Joe Montana to Jerry Rice. 80-yard touchdown.
Joe Montana to Jerry Rice. 80-yard touchdown.
Joe Montana to… oh, come on. You remember as well as I do.
Punter Jeff Feagles re-signed with the New York Giants Thursday, meaning there’s still one active player left from the original Tecmo Super Bowl, released on NES in 1991. Feagles, 44 years old now, was in his third NFL season when the game came out.
I was eight.
Unless you’re very old or very young, you probably already know that Tecmo Super Bowl was an important part of plenty of young boys’ growing up. It regularly gets rated among the top 100 video games of all time, including as high as #22 by Jadedgamer.net. If I made a personal list, I have to imagine Tecmo Super Bowl would make my top 10.
It wasn’t the first football video game to use real NFL rosters (and neither was its predecessor, Tecmo Bowl), but the real team and player names sure helped to capture the imagination of every Hammer-pants-wearing 90′s boy.
The Tecmo franchise also pioneered the concept of a single player dominating the other team’s eleven, to the extent that he needs no teammates. Bo Jackson can score every time he touches the ball, for example. Lawrence Taylor can, and should, get 15+ sacks a game. And if you’re playing as Montana’s San Francisco 49ers or Dan Marino’s Miami Dolphins, you should be ashamed of anything less than 400 yards passing per game.
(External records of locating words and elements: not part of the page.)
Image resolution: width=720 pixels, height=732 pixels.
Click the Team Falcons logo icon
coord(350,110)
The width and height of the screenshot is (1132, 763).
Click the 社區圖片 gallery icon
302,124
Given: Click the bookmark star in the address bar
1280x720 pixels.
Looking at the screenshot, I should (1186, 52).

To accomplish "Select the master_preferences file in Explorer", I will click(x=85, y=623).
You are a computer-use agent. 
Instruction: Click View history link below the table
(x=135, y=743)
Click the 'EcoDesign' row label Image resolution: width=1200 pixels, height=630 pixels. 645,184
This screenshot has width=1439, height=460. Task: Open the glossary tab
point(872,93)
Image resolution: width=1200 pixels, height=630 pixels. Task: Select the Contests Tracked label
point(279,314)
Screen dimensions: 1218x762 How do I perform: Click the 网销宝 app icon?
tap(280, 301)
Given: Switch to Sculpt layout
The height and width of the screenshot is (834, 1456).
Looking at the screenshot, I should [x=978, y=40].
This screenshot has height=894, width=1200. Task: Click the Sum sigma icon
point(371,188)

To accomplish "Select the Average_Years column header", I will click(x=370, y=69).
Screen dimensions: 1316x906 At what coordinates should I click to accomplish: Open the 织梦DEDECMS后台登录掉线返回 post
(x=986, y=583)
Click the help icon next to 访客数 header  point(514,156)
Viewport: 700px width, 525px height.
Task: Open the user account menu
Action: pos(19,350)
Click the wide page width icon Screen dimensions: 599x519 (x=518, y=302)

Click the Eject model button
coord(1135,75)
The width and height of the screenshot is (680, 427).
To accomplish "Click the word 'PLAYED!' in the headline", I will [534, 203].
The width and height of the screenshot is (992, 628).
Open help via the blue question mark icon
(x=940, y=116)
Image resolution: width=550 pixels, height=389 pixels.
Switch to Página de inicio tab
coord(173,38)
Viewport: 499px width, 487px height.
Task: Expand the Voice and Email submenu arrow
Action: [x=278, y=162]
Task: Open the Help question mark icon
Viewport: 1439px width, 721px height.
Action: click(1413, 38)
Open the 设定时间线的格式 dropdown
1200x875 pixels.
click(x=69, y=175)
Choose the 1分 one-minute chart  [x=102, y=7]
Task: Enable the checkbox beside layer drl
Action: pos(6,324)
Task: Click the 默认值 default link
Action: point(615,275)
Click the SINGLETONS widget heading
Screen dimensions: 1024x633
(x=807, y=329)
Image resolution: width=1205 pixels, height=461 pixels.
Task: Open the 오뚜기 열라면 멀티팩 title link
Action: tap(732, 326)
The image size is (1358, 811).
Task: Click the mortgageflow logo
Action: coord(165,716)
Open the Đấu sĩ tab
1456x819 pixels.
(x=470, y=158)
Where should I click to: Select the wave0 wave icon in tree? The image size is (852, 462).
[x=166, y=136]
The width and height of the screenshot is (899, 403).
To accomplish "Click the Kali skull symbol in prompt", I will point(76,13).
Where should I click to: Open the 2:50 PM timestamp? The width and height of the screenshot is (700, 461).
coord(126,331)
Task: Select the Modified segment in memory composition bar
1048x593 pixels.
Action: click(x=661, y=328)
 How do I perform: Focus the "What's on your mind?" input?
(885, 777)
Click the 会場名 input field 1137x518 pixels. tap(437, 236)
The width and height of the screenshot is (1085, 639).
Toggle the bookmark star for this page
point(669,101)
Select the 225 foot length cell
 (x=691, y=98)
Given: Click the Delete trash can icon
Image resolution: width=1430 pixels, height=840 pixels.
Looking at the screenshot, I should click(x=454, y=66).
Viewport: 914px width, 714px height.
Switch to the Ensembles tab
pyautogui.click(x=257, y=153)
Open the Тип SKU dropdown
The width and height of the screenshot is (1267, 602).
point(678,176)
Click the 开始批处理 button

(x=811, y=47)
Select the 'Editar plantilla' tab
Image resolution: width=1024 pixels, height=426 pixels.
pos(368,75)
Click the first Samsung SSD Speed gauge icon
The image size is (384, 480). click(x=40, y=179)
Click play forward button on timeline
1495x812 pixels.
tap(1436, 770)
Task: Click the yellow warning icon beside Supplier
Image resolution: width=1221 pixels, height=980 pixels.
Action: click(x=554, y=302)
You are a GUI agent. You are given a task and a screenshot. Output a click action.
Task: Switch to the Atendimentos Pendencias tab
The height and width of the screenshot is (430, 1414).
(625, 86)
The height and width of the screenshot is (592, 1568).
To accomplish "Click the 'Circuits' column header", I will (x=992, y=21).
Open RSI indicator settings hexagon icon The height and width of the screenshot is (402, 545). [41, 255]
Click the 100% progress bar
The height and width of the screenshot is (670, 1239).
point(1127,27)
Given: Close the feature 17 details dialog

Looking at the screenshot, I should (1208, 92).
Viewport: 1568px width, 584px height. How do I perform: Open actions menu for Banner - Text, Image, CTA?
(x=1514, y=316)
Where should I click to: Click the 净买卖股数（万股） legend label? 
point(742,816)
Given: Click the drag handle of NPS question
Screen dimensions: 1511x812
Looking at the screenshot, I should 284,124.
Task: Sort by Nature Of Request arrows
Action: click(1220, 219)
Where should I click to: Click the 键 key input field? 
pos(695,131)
You might not get the win with such a poor performance.
As recently as last season, there were three players still in the NFL from Tecmo Super Bowl. Junior Seau was active for seven games as a reserve linebacker for the New England Patriots, and placekicker John Carney miraculously got a Super Bowl ring with the New Orleans Saints—his first and only in a 20+ year career.
There’s still a chance one of these guys will re-sign and play this coming year (Seau seems to come out of the woodwork whenever Bill Belichick needs LB depth), but as of now it’s just Feagles.
Feagles also holds the NFL’s record, incidentally, for consecutive games played. If you thought that record was held by Brett Favre, you were both close and way, way off. Favre is second, having played in 287 straight games. Feagles has played in an unbelievable 352 consecutive games without missing a single one—literally every NFL game possible since Ronald Reagan was president.
On top of being Tecmo’s last man standing, Feagles is the only active player to have played in the NFL in the 1980′s. If Carney signs again, he’ll be the only other. Carney would also trump Feagles as the NFL’s oldest player, being almost two full years older—he turns a mind-bending 47 years old later this month.
It’s amazing. Feagles’ longevity—this will be his 23rd season—is remarkable, even for a punter. The boys that originally played Tecmo have pubesced, grown up, gone to college, gotten married, and now have children of their own.
At least I do.
Jeff Feagles, I salute you. Keep on puntin’.











I’ve been racking my brain trying to figure out what team Feagles played for in Tecmo. I knew it was a team that I played as often, but I couldn’t remember if that was the Eagles or the Raiders.
It’s the Eagles. I remember that for sure, because for a long time I thought it was one of the fake names. “QB Eagles” was Randall Cunningham, and it didn’t seem like a stretch that someone named Feagles playing for the Eagles was also fake.
carney is back!!!!!!!
I know, I can’t believe it. And still kicking game-winners, too.